▶ _DIRECTIVE_: Please render every line of the records below as a JSON list of strings, with one string per line and blank lines left out.
-- start of MATERIAL FOR THIS TASK --
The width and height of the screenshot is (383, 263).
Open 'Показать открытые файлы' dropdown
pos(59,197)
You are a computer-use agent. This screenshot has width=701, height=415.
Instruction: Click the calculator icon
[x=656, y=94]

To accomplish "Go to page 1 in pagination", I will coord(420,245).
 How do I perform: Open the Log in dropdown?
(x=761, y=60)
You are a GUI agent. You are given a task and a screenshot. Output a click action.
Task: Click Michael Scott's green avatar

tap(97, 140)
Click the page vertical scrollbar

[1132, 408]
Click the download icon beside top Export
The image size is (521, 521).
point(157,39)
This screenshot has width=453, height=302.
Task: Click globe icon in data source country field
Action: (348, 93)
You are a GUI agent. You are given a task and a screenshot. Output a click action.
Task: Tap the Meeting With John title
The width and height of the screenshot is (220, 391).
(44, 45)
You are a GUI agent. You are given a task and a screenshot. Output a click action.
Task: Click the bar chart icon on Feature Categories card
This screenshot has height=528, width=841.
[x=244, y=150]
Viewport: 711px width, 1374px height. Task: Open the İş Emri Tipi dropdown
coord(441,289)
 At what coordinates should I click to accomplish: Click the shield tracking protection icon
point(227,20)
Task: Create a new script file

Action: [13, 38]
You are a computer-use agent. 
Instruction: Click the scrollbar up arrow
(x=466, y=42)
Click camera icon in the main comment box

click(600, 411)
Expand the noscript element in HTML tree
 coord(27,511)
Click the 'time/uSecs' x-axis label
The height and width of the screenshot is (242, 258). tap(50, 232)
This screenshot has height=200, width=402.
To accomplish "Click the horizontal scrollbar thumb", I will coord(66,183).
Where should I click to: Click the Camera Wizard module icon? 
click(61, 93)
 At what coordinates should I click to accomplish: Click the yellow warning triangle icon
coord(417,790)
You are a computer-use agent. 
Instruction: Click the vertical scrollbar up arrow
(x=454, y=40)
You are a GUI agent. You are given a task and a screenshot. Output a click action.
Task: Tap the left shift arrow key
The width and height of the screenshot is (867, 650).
-- end of MATERIAL FOR THIS TASK --
▶ _COMPLETED EXERCISE_:
[
  "The width and height of the screenshot is (383, 263).",
  "Open 'Показать открытые файлы' dropdown",
  "pos(59,197)",
  "You are a computer-use agent. This screenshot has width=701, height=415.",
  "Instruction: Click the calculator icon",
  "[x=656, y=94]",
  "To accomplish \"Go to page 1 in pagination\", I will coord(420,245).",
  " How do I perform: Open the Log in dropdown?",
  "(x=761, y=60)",
  "You are a GUI agent. You are given a task and a screenshot. Output a click action.",
  "Task: Click Michael Scott's green avatar",
  "tap(97, 140)",
  "Click the page vertical scrollbar",
  "[1132, 408]",
  "Click the download icon beside top Export",
  "The image size is (521, 521).",
  "point(157,39)",
  "This screenshot has width=453, height=302.",
  "Task: Click globe icon in data source country field",
  "Action: (348, 93)",
  "You are a GUI agent. You are given a task and a screenshot. Output a click action.",
  "Task: Tap the Meeting With John title",
  "The width and height of the screenshot is (220, 391).",
  "(44, 45)",
  "You are a GUI agent. You are given a task and a screenshot. Output a click action.",
  "Task: Click the bar chart icon on Feature Categories card",
  "This screenshot has height=528, width=841.",
  "[x=244, y=150]",
  "Viewport: 711px width, 1374px height. Task: Open the İş Emri Tipi dropdown",
  "coord(441,289)",
  " At what coordinates should I click to accomplish: Click the shield tracking protection icon",
  "point(227,20)",
  "Task: Create a new script file",
  "Action: [13, 38]",
  "You are a computer-use agent. ",
  "Instruction: Click the scrollbar up arrow",
  "(x=466, y=42)",
  "Click camera icon in the main comment box",
  "click(600, 411)",
  "Expand the noscript element in HTML tree",
  " coord(27,511)",
  "Click the 'time/uSecs' x-axis label",
  "The height and width of the screenshot is (242, 258). tap(50, 232)",
  "This screenshot has height=200, width=402.",
  "To accomplish \"Click the horizontal scrollbar thumb\", I will coord(66,183).",
  "Where should I click to: Click the Camera Wizard module icon? ",
  "click(61, 93)",
  " At what coordinates should I click to accomplish: Click the yellow warning triangle icon",
  "coord(417,790)",
  "You are a computer-use agent. ",
  "Instruction: Click the vertical scrollbar up arrow",
  "(x=454, y=40)",
  "You are a GUI agent. You are given a task and a screenshot. Output a click action.",
  "Task: Tap the left shift arrow key",
  "The width and height of the screenshot is (867, 650)."
]